#### [Work to complete]
What you return must match the records below character for character, except that no picture appears.

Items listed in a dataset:
+++

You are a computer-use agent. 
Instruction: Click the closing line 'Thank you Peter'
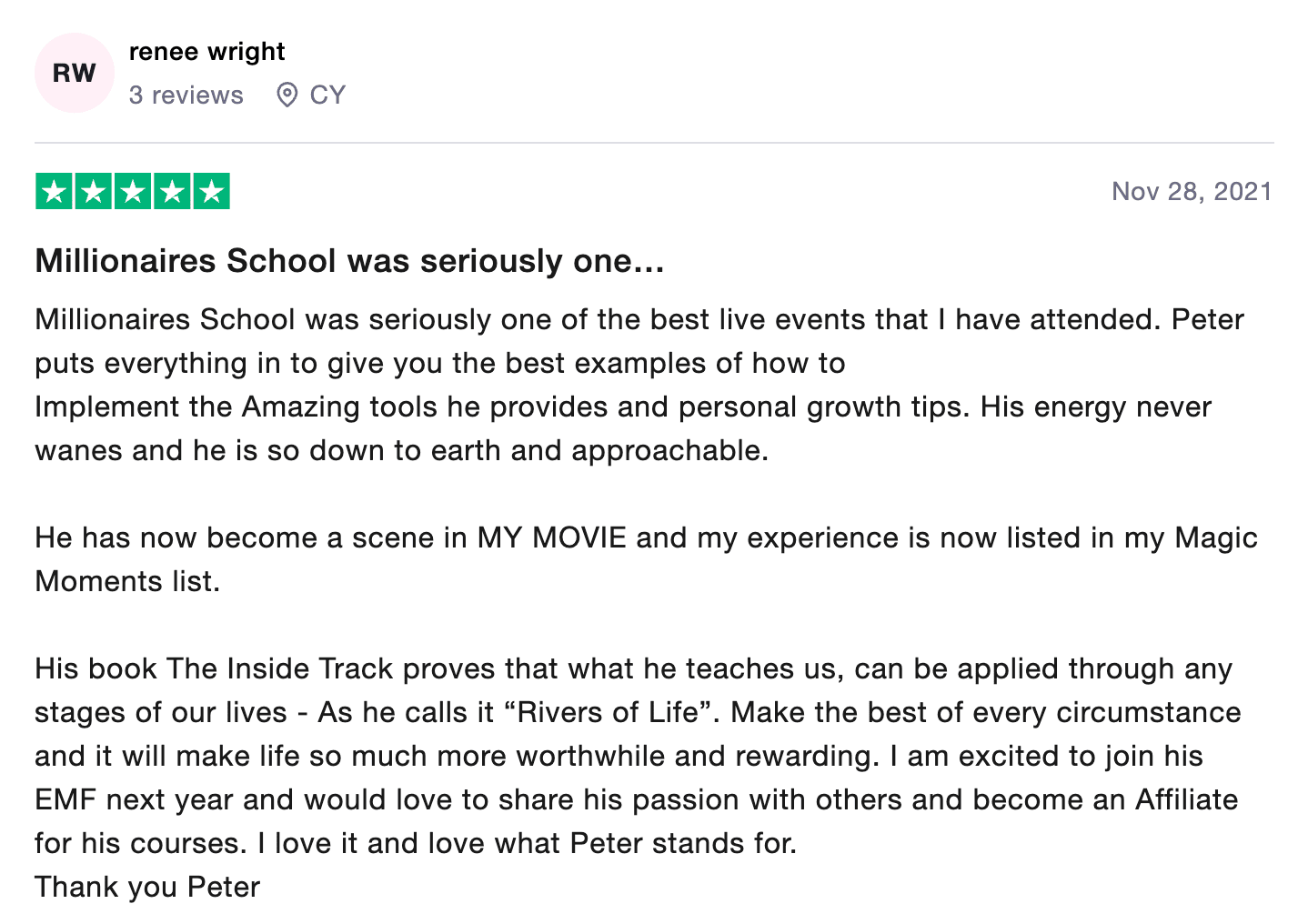tap(147, 887)
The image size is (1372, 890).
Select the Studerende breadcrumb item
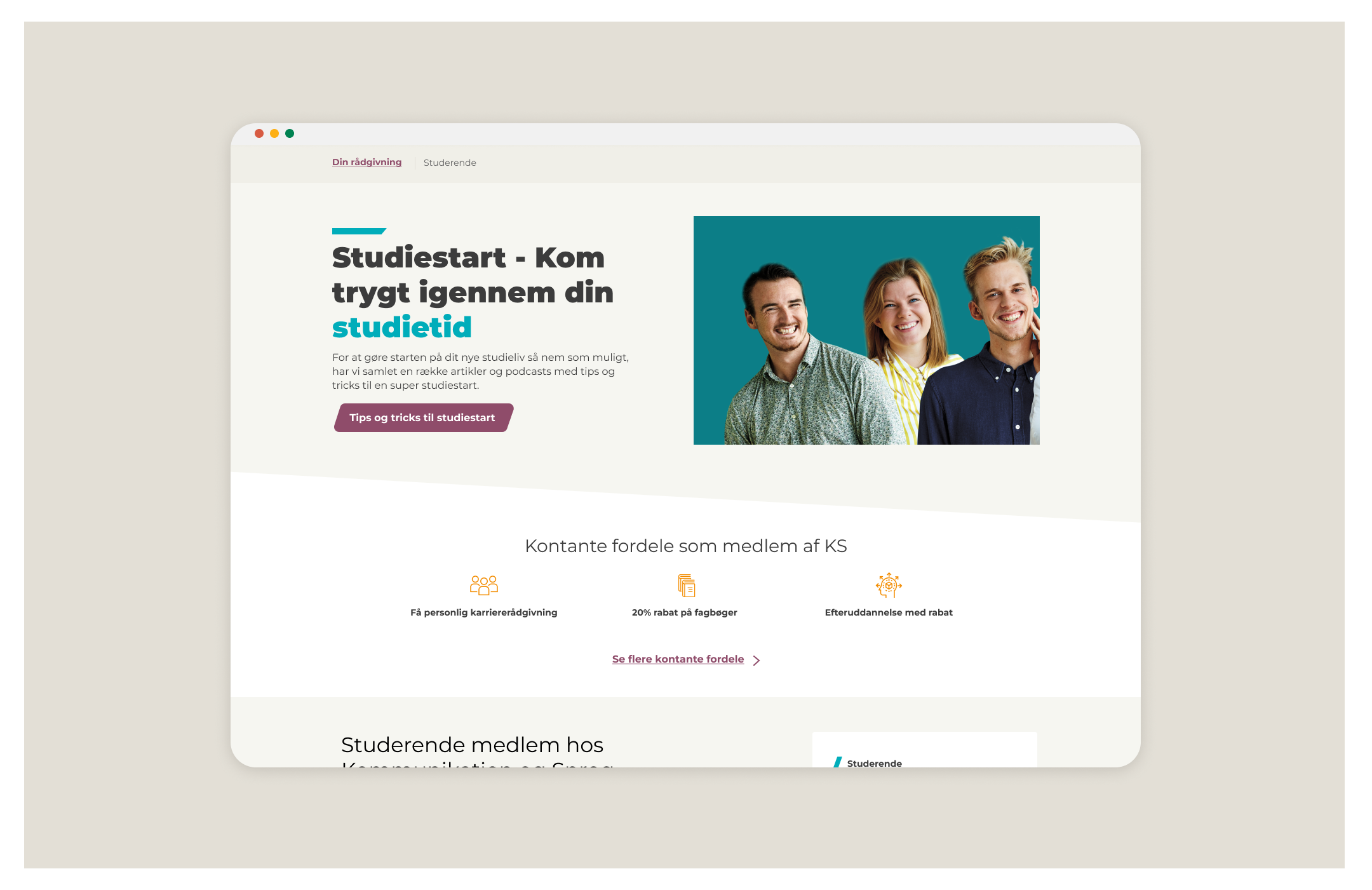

+++

#### [Answer]
You are a computer-use agent. 
Instruction: Click the closing line 'Thank you Peter'
tap(147, 887)
The image size is (1372, 890).
Select the Studerende breadcrumb item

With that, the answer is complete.